Answer:
The energy stored in the capacitor, when the current in the inductor is 1.2 A, is 41.6 mJ.
Explanation:
In a LC oscillating circuit, the energy is stored in the electric field (between the plates of the capacitor) and in the magnetic field (surrounding the wires of the inductor).
At any time, the sum of both energies can be expressed as follows:
E = 1/2 Q² / C + 1/2 L I²
In this type of circuit, energy oscillates, which means that it is exchanging between both fields all time.
When the capacitor is completely discharged, all the energy is stored in the magnetic field, and at that time, the current is maximum.

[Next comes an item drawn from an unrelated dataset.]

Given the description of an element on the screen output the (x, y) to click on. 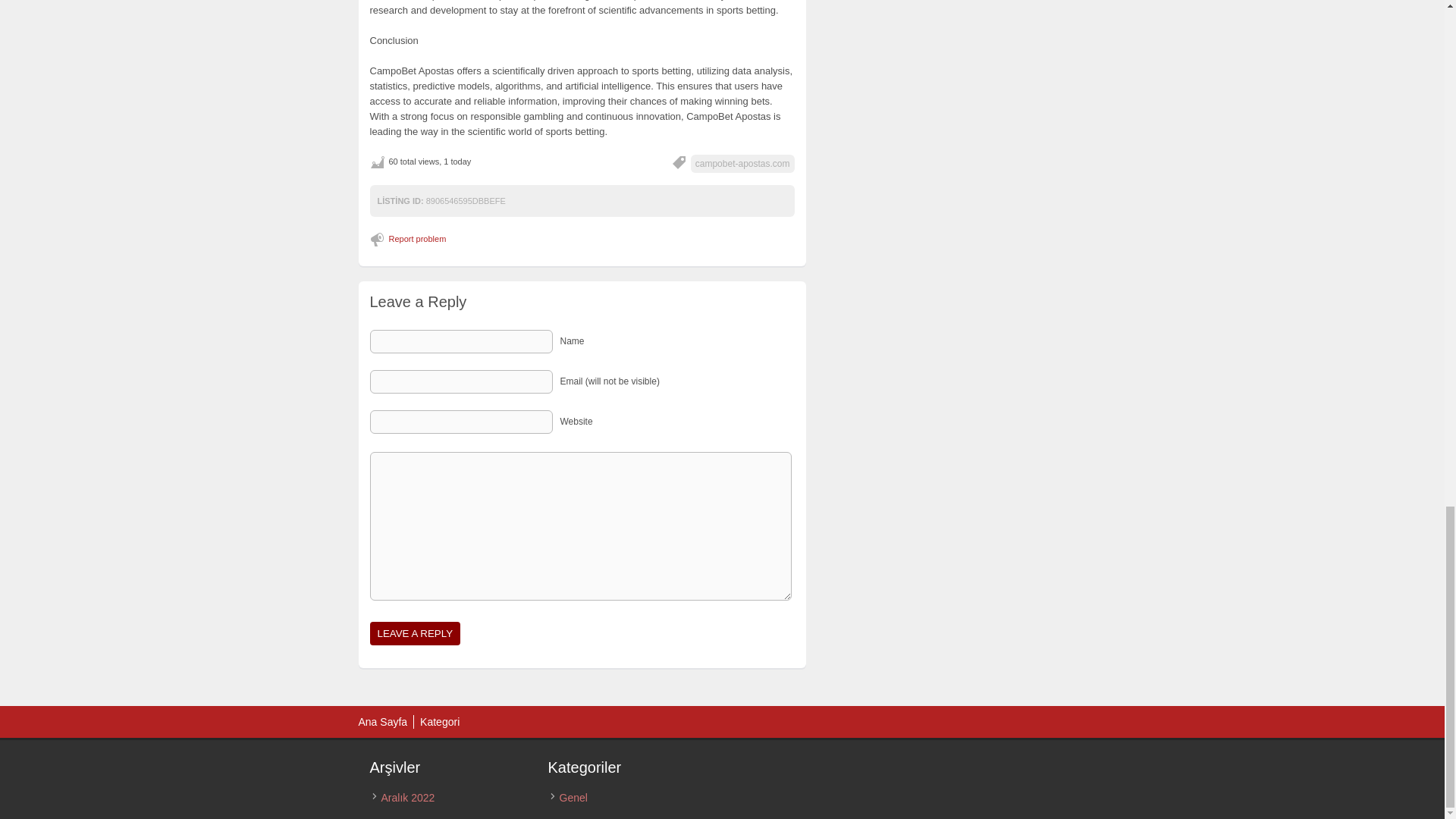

The total energy, when I is maximum, can be written as follows:
E = 1/2 L I² (1)
In our case, when I= 2.4A, E= 56 mJ.
So, we can find out the value of L, which will allow us to know the value of the magnetic energy at any time, having the value of the instantaneous current.
Solving for L in (1):
L = 2 *.56 mJ / (2.4)² A² = 20 mH
The next step is getting the value of the energy stored in the inductor, when I = 1.2 A, as follows:
Em = 1/2 *20 mH.* (1.2)² A² = 14.4 mJ
As the total energy must be always the same, i.e., 56 mJ, the energy stored in the capacitor, assuming no losses, must be the difference between the total energy and the one stored in the magnetic field:
Ec = 56 mJ - 14.4 mJ = 41.6 mJ